# New- Advice Please? Quit smoking 5 months ago and got IBS!



## Janei (Jul 31, 2009)

Hi everyone,What an amazing site! I've been reading all the posts for a few weeks and have now plucked up the courage to join in!!I am in a real state at the moment....I quit smoking 5 months ago which has, for some reason, sent my digestive system crazy!! At first it went on strike, which you are told to expect as Nicotine is a stimulant and taking it away has this effect.However, mine has never recovered - and in fact has now developed into total IBS like symptoms - alternating D and C, bloating, gas, mucous etc etc!!I have recently seen a GI Consultant and am having a Colonoscopy in a couple of weeks, which I am terrified of. At first, I just kept thinking that it was stopping smoking that was causing such havoc...also the withdrawal from cigarettes is pretty bad - anxiety, panic attacks etc etc, so I expected my guts to be like this. Now I just spend most of my time worrying myself sick that I have Colon C. I can't sleep and am anxious all the time.*Has anyone else had any experiences like this after stopping smoking*???? And can anyone please give me some tips on a very bland diet to try and get things under control??Thanks so much for listening and for your courage.Jane xx


----------



## Kathleen M. (Nov 16, 1999)

> _Dataset_

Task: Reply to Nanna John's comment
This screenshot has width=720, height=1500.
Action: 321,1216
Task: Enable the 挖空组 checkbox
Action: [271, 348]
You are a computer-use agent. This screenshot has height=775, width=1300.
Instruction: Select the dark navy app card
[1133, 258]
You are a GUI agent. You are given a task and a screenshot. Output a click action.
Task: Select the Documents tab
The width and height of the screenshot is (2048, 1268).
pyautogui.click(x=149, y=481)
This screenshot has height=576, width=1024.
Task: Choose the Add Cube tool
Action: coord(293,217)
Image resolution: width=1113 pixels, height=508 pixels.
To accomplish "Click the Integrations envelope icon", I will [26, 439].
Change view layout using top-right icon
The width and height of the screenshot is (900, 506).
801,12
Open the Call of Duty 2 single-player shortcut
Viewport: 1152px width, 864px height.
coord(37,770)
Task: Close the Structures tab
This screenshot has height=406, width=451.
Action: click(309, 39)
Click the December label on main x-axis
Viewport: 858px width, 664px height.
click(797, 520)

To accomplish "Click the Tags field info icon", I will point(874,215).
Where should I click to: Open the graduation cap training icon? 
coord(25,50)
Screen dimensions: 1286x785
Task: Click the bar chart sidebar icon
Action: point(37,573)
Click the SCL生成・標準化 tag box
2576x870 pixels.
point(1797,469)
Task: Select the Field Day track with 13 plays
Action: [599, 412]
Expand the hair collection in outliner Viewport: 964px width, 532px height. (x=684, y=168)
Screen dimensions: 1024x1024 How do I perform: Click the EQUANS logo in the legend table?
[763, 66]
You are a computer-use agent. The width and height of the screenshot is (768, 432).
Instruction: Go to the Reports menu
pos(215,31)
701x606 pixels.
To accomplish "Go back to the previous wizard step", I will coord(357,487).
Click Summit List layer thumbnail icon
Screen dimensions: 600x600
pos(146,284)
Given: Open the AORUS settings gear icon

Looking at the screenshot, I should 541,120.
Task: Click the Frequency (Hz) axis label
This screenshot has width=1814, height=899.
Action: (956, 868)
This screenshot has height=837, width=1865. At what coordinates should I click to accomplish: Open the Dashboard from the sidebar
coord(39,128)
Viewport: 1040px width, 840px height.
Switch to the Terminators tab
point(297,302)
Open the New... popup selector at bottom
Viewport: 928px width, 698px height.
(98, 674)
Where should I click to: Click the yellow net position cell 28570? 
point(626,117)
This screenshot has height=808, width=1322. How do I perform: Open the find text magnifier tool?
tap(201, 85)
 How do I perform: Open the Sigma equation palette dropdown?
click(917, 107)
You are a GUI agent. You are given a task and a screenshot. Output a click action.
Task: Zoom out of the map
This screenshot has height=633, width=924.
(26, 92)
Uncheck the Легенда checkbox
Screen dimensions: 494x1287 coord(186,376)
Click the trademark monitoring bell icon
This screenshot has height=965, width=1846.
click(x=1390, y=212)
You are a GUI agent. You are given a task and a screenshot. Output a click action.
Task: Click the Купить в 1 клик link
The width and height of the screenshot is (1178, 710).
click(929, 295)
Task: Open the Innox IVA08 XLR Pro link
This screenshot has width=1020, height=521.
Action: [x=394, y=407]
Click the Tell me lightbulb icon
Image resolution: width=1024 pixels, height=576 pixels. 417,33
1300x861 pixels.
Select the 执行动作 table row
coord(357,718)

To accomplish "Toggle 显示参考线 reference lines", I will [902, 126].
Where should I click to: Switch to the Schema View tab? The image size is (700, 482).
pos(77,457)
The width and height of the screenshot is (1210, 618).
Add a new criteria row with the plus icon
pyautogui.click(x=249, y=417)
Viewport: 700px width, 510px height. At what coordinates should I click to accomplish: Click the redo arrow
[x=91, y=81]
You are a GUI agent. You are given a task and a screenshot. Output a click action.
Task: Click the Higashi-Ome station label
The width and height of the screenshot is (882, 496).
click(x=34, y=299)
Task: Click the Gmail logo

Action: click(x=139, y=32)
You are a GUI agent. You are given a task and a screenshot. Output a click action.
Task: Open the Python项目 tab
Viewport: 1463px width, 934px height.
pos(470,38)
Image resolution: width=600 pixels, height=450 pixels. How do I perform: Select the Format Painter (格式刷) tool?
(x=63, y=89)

> _Activities_
1. In the forum thread about quitting smoking and IBS, what procedure is Janei scheduled to have in a couple of weeks?
2. Carry the forum thread about quitting smoking and IBS on from its last line.
The listing comes from a different source than the page text.

> _Responses for each task_
1. A colonoscopy.

2.
You might try the information on .. as that fits with bland diet that helps some with IBS.Bland isn't always the best diet for IBS, some people do better on a low carb approach rather than the approach that Heather has. Heather's site does have a lot of good ideas for a diet that might be called bland that does seem to help some people control their IBS. Just depends on which way foods happen to interact with your IBS and for some people diet is not the trigger.


----------



## IanRamsay (Nov 23, 2008)

HiAbout 3 years ago i quit smoking. i just threw my tobacco in teh bin and stopped. all hell broke loose. i started to eat everything i could get my hands on. i just piled it in. my IBS went nuts (no surprise there!) i knew it would go crazy because i was eating almost every waking moment. i put on 3 stone in 6 months (which wasnt a bad thing as i am 6 foot 2 and weigh only 9 stone). i was in some sort of IBS nightmare.I managed to keep it up for almost 9 months and then i had to start smoking again just to get some relief. it took months to get things back to my normal state of IBS. This sounds like a horrible thing to say, but when you stop smoking you start eating, and your digestive system recieves a big shock because of teh change in diet and sheer amount of food it has to deal with. the best thing i ever did was start smoking again. which is a shame because i *HATE* smoking, it is extremely unhealthy and makes me stink. but it is teh lesser of two evils. i now have my IBS under complete control thanks to probiotics, and i WILL stop smoking again soon, im just terrified to rock the boat because i dont have a wet suite, if you get what i mean.cheersIan


----------



## Kathleen M. (Nov 16, 1999)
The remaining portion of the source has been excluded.